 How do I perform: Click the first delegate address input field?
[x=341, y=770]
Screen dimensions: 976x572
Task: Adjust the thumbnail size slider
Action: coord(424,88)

▶ [To do]:
Write the whole of the material out again, exactly.

▶ [Answer space]:
 How do I perform: Click the first delegate address input field?
[x=341, y=770]
Screen dimensions: 976x572
Task: Adjust the thumbnail size slider
Action: coord(424,88)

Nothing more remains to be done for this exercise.